Fatigue Behavior and Microstructural Characterization of Additive Manufactured Ti Alloy

Low-cycle Fatigue Behavior and Microstructural Characterization of Laser Powder Bed Fusion Processed Ti-55511 Alloy: Influence of Surface Machining
Dyuti Sarker and Sugrib Kumar Shaha
The Metallurgy Master Mind LLC
Naperville, IL, 60565 USA
e-mail: info@t3ms.com; phone: +1 877 503 8367

This study examines the microstructural characteristics, tensile response, and low-cycle fatigue (LCF) behavior of near-beta titanium alloy Ti-55511 fabricated by Laser Powder Bed Fusion (L-PBF). Two surface conditions, as-built (AB) and as-built machined (ABM), were compared to determine the influence of surface finishing on mechanical performance. Microstructural analyses using scanning electron microscopy and X-ray computed tomography revealed that machining significantly reduced surface-connected porosity and improved homogeneity. Monotonic tensile testing showed enhanced strength and ductility for the ABM condition, with yield and ultimate tensile strengths increasing from 895 MPa and 960 MPa (AB) to 980 MPa and 1110 MPa (ABM), respectively, accompanied by an increase in fracture strain from 19% to 22%. Fatigue testing indicated that ABM specimens exhibited longer fatigue lives at all strain amplitudes, confirming the beneficial role of surface machining in mitigating early crack initiation. The Coffin–Mansonand Jahed–Varvani energy models were used to correlate experimental fatigue data, both demonstrating strong predictive capability for fatigue life estimation. Fractographic analysis revealed that fatigue cracks in AB samples typically initiated at surface pores and un-melted regions, while ABM specimens showed delayed crack initiation, refined striation, and more stable fatigue crack growth zones. The surface machining significantly enhances the cyclic performance of L-PBF Ti-55511 alloy by reducing defect sensitivity and improving microstructural integrity.

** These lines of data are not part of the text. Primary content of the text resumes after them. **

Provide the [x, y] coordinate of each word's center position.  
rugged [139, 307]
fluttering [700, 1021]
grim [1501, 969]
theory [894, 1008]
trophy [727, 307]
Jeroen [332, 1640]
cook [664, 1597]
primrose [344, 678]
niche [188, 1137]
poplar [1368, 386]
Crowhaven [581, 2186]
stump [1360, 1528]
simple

These findings provide valuable insights into optimizing post-processing strategies for additive-manufactured titanium components used in aerospace and high-performance structural applications.
Keywords:
Laser Powder Bed Fusion (L-PBF); Ti-55511; Near-beta titanium alloy; Surface machining; Low-cycle fatigue (LCF); Manson–Coffin model; Jahed–Varvani energy model; Fatigue fracture; Additive manufacturing; Porosity characterization.